Когда потом я услышал несколько одиночных выстрелов, я старался убедить себя, что стрильци исправили мой безумный поступок.
Наконец пришел день, в который от полного триумфа меня отделяли считанные часы. Дата встречи куриня с сотней, составлявшей личную гвардию провидныка, была установлена.
В ранних сумерках я подтянул выделенную из чоты дружину* к роще возле каплички. Это были знакомые мне места. Умный провиднык выбрал для встречи село Рудлю. Расположенное в стороне от проезжих дорог, чисто польское, оно не привлекало к себе никакого внимания. Задача чоты была проста: овладеть селом, ликвидировать несколько человек, имена и фамилии которых были указаны в списке, и ждать. Одна из сотен уже отрезала деревню далеким кордоном; никто не должен был оттуда выйти, пока не уйдут соединенные отряды.
* Дружина - отряд.
Меня назначили заместителем командира. Я получил почти половину личного состава чоты и обрывок его списка. Мне было приказано ворваться в деревню с севера. Я не мог сдержать своего возбуждения. Это был страх. Мне бывало страшно и раньше, но только сейчас я понял, что такое настоящий страх, тот, о котором никто не скажет, что он может его подавить в себе в час испытания. Когда какой-то стрилэць достал из кармана коробку спичек, она затрещала, как пулеметная очередь. Я обернулся. Под моим взглядом стрилэць вынул сигарету изо рта. Я лежал на земле в обычной позе, немного выдвинувшись вперед, так, чтобы никто не мог видеть выражения моего лица. Я лежал, закрыв глаза, словно боясь посмотреть даже на землю. Гнал от себя мысли, зная, что только так могу дождаться условленного часа. Это было трудно.
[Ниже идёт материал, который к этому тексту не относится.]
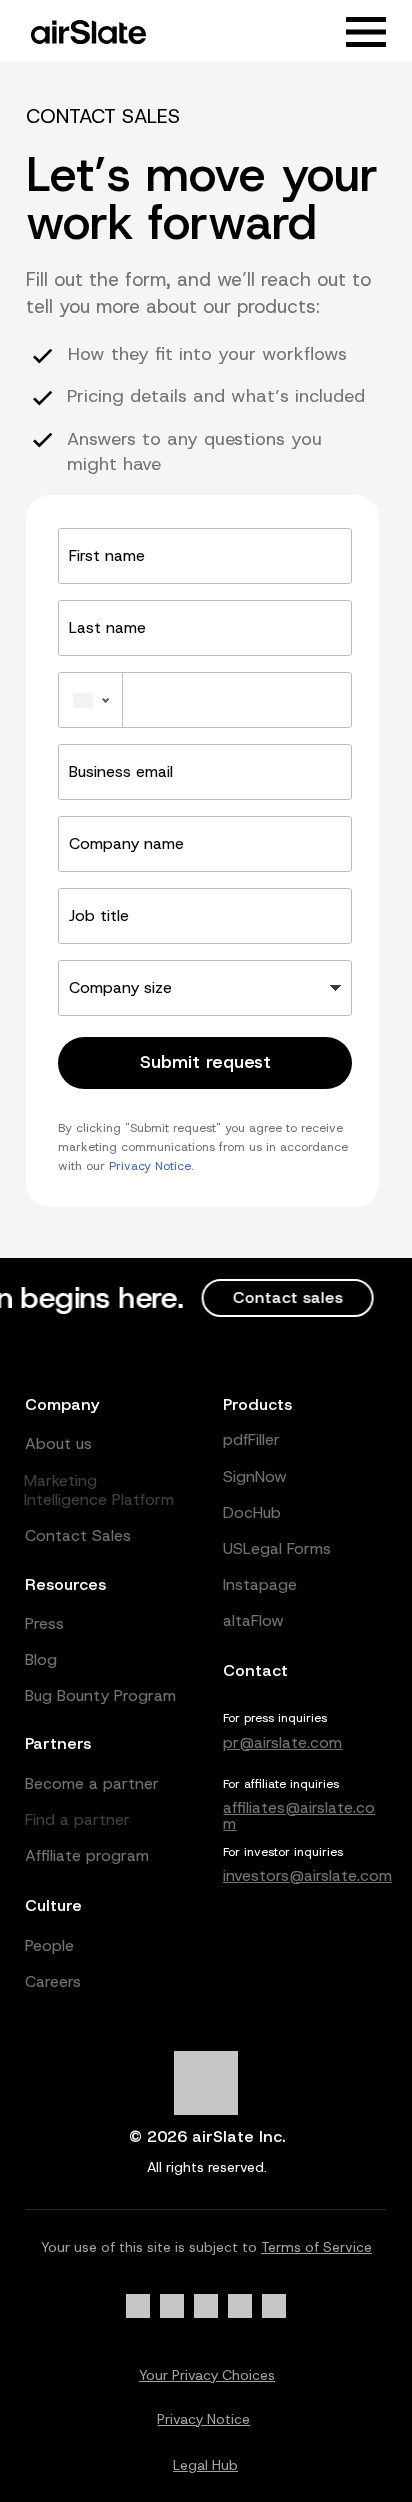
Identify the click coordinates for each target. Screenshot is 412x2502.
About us (58, 1443)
Клочок бумаги с фамилиями был в кармане почти ощутим. Материальный и враждебный, словно тяжесть пистолета. Сумрак сгущался. Я поднял голову, чтобы проверить, не вышла ли первая звезда. Небо было темным.
В ту ночь я должен был выполнить свое задание. Меня тяготила эта война, надо было довести ее до справедливого конца. Я помнил, что говорил мне майор: провиднык - это сердце их организации, это их конец.
Нет. Время еще есть, защищался я перед необходимостью посмотреть на часы. Я во второй раз поднял голову и увидел над собой, как проклятие, чуть зеленевшую звезду.
- Встать, - скомандовал я.
- Не всiх, лише старого, - сказал я через четверть часа, когда мы остановились у дома. Кто-то улыбнулся. Это Васылько. Самый веселый из твердокаменных. Любил сжигать живьем. Я заметил блеск его зубов...
И вдруг первым кинулся в дверь хаты, как с крыши десятиэтажного дома.